RGB and multispectral orthomosaics were generated in DJI Terra. The imagery was projected in UTM 33N. Ground sampling distance was reduced to 10 cm/pixel to facilitate handling and processing of the datasets. Achieving the native spatial resolution would have required a flight altitude that, under current Hungarian regulations, would not have allowed operation in the open category.

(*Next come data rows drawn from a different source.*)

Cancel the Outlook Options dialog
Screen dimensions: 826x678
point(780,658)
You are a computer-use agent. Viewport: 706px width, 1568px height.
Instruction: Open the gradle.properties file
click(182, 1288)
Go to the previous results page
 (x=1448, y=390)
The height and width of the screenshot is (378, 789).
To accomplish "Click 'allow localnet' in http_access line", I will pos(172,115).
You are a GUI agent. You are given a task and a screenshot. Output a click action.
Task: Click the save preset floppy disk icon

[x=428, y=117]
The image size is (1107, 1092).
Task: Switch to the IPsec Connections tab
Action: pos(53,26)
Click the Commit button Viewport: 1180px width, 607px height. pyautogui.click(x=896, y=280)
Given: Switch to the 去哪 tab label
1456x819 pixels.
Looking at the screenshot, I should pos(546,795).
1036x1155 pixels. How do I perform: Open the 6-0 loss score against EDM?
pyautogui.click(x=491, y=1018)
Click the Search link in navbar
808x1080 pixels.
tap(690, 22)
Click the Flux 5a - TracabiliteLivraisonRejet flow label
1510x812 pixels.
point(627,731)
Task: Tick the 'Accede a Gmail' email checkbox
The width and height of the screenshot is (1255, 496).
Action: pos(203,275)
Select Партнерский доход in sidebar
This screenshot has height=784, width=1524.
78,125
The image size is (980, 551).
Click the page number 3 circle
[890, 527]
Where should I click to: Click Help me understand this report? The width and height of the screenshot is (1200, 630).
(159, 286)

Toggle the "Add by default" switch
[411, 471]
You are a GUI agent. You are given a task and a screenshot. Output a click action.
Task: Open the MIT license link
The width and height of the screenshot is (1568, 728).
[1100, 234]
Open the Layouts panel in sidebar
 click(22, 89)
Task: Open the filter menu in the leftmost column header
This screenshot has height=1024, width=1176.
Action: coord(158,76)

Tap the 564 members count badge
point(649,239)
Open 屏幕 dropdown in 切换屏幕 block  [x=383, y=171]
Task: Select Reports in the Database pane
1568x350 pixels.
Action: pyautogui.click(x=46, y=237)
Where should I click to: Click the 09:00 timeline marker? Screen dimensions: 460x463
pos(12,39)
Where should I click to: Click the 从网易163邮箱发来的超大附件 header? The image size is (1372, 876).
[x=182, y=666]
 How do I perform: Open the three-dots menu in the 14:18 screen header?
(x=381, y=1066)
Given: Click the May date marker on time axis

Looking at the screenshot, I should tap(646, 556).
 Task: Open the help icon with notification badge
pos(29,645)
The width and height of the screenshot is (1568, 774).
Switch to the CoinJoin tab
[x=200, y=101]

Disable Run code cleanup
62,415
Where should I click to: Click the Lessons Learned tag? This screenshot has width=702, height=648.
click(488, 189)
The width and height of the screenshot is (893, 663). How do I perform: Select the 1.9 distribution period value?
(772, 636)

Using the bands of the multispectral ortho mosaic, NDVI maps were produced. The RGB orthomosaic was used to mask shaded pixels based on a brightness index (Brightness < 0.2). For compartment Sopron 113/G, an additional mask based on the CHM was applied (CHM > 1) due to lower canopy closure (<85%), which also helped to exclude potential soil pixels. From the masked NDVI raster, zonal statistics were computed for the crown segments, excluding shaded pixels located in the lower part of the canopy. These pixels would otherwise have reduced the mean NDVI values of the crown segments. We also calculated the mean NDVI and standard deviation of the detected crowns within each compartment. We calibrated the NDVI threshold using a grid search to minimize the sum of false and missed detections. The mean—1 × standard deviation was used as the NDVI threshold to separate healthy and damaged trees.
Supervised object-based image classification was conducted only for forest compartment Sopron 199/A. Based on the previous segmentation and the RGB and multispectral orthomosaics, we visually selected 90 crowns, comprising 30 conifers, 30 broadleaved trees, and 30 dead trees (
Figure 4). The selected objects were split into training and test sets (50–50%), with 45 objects per class in each set.
Object-based classification was carried out using the Orfeo Toolbox tools in QGIS (v3.0.3, CSGroup and CNES). As input features, we used brightness-masked multispectral bands, as well as brightness-masked derived layers of NDVI, NDRE, and GNDVI. Two supervised classifiers were applied: Random Forest (RF) (maximum depth of trees: 5, minimum number of samples in each node: 10, maximum number of trees in forest: 100) and Support Vector Machine (SVM) (Kernel type: linear). By comparing the performance of different band combinations and algorithms, we identified the best classification configuration.